- trivia
- Het Land van Saeftinghe was in de late Middeleeuwen een gebied van welvarende polders, waarin verschillende dorpen lagen. Het gebied bereikte zijn grootste omvang omstreeks 1350. De belangrijkste bestaansvormen waren landbouw en het zogenaamde moerneren (het winnen van turf). Deze turf werd als brandstof gebruikt en er werd zout uit gewonnen.
Als gevolg van de ligging op het punt waar Honte en Schelde samenvloeien, was de streek bijzonder kwetsbaar voor stormvloeden.
Er lagen 4 dorpjes in de vrije heerlijkheid Het Land van Saeftinghe: Saeftinghe: Namen, St. Laureins en Casuwele. Tijdens de Allerheiligenvloed van het jaar 1570 liep het grootste deel van de polders onder water.

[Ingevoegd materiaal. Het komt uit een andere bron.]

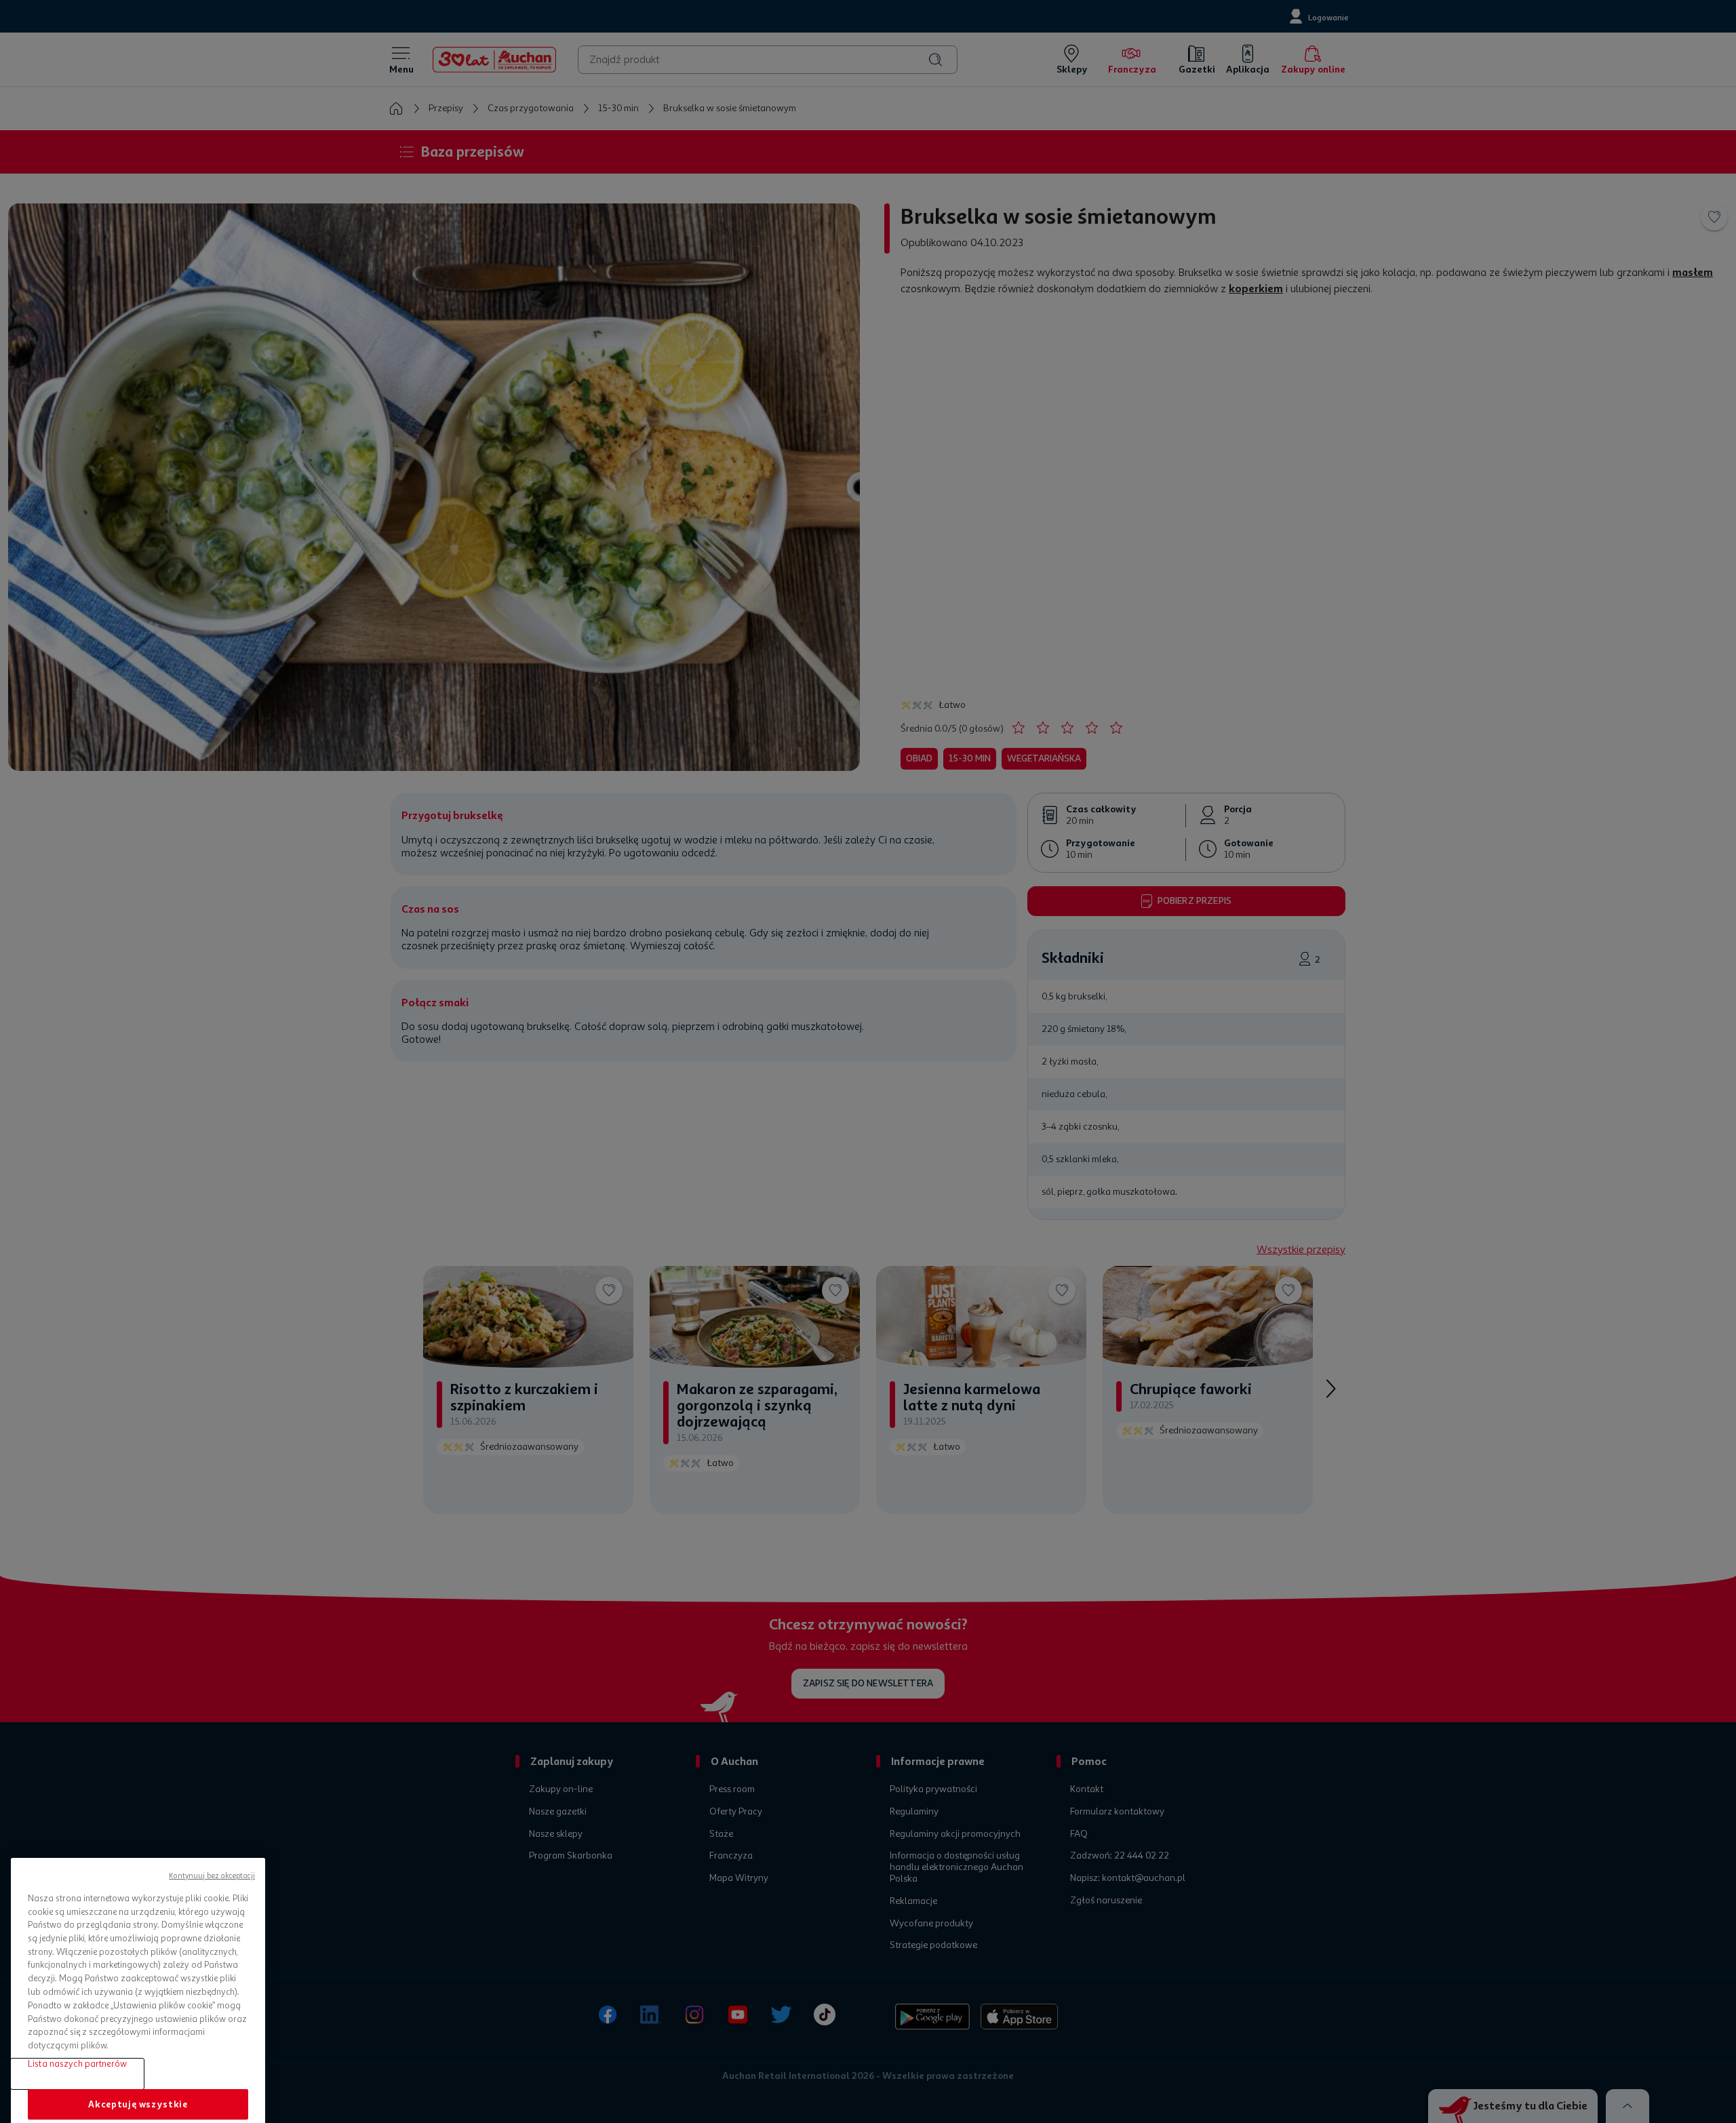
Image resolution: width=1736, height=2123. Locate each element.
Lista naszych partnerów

Vier jaar later sloeg de zee echt toe en reikte het "Verdronken Land" tot bij de plaatsen Beveren, Verrebroek en St.Gillis in Belgiƫ. Het dorp Saeftinghe en nog enkele andere stukken bleven behouden. In 1584 (de Tachtigjarige Oorlog) staken de soldaten van de Nederlanden de laatste intact gebleven dijken door, waardoor de totale vernietiging van de heerlijkheid en een deel van noordoost Waasland een feit geworden was.
Later is men opnieuw begonnen met inpolderen. De laatste polder die bedijkt is, is de hertogin Hedwigepolder, voltooid in 1907.